◆関電の電気は買わない

 岸田内閣は昨年からエネルギー政策を転換し、本年には原発回帰政策としてGX(グリーン・トランスフォーメーション)推進法と、GX脱炭素電源法を制定しました。GX推進法は、時代遅れの原子力産業を国が支援する法律。GX脱炭素電源法は、原子力基本法、原子炉等規制法、電気事業法、再処理法、再エネ特措法の5つの束ね法で、原子力の活用を国の責務とし、原発の運転期間を延長し、そのルールを規制側の規制委から利用側の経産省の管轄に移しています。

 関西電力は、こうした政府の原発回帰政策のお先棒を担ぎ、昨年、危険な老朽原発の美浜3号機を再稼働し、今年7月以降に同じく老朽原発の高浜1、2号機まで再稼働させようとしています。関電の電気の電源構成は、原子力が28%とトップとなっています(2021年度実績)が、現在は、もっと高い状況です。

 2016年4月以来の電力自由化(低圧)で、関電の契約数は一貫して減少してきましたが、2022年11月から増加に転じています。輸入燃料価格の値上が、卸電力市場の価格高騰などで、新電力が次々と電気代の値上げに走る中、値上げをしなかった関電の規制料金の方が安くなったようです。しかし、関電はカルテルを主導し、消費者や新電力情報を不正に閲覧するなど、コンプライアンスの欠片もない企業です。

 今、私たち電気の消費者は、自由に電力会社を選ぶことができます。こうした中で、関電の電気を選択するということは、放射性廃棄物の処理を未来世代に押しつけ、原発事故のリスクを大きくすることに加担することです。電力選択は消費者の責任であり、どのような未来を展望するのかの選択でもあります。再エネ中心の新電力を応援し、少なくとも原発の電気、関電の電気は選ばないことが、消費者の責任ではないでしょうか。

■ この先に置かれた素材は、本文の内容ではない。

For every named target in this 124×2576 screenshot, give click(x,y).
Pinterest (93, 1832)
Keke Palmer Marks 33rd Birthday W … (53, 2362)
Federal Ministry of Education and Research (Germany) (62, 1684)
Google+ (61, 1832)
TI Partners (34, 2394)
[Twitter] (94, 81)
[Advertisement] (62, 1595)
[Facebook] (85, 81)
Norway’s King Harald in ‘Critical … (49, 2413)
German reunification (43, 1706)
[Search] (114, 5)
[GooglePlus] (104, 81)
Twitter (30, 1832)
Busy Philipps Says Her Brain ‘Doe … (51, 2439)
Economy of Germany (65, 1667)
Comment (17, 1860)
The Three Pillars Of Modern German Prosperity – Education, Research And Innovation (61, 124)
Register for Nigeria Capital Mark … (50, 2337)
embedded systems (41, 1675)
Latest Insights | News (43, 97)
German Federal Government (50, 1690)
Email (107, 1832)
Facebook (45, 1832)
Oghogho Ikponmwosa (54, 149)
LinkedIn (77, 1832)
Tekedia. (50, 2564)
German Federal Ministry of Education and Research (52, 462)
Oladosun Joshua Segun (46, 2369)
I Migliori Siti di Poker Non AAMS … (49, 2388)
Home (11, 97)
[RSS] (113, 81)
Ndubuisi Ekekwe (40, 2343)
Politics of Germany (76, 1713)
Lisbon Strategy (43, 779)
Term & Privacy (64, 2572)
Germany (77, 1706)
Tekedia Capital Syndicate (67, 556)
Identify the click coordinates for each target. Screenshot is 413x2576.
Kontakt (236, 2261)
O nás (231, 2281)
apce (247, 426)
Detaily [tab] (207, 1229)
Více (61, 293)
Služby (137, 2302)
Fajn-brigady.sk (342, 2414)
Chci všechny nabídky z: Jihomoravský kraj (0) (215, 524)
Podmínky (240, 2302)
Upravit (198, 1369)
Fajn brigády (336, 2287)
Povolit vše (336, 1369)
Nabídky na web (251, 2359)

(使い捨て時代を考える会『あんてな』2023年8月。脱原発委員会、吉田めいせい)

【追加】
◆電力の購入先を変えるには◆

まず、手元に現在の「電気使用量のお知らせ」を用意します。
その中で、以下を確認しておきます。
(1)契約者氏名
(2)今の電力会社のお客様番号
(3)電力供給地点特定番号……22桁の数字
そして、新しい電力購入先に電話かネットで申し込みます。
前の電力会社に変更の連絡、お断りを言う必要はありません。
なお、とくに再エネの電気を使いたい場合は、
「パワーシフトキャンペーン」のWebサイトで紹介されている新電力をさがすと良いでしょう。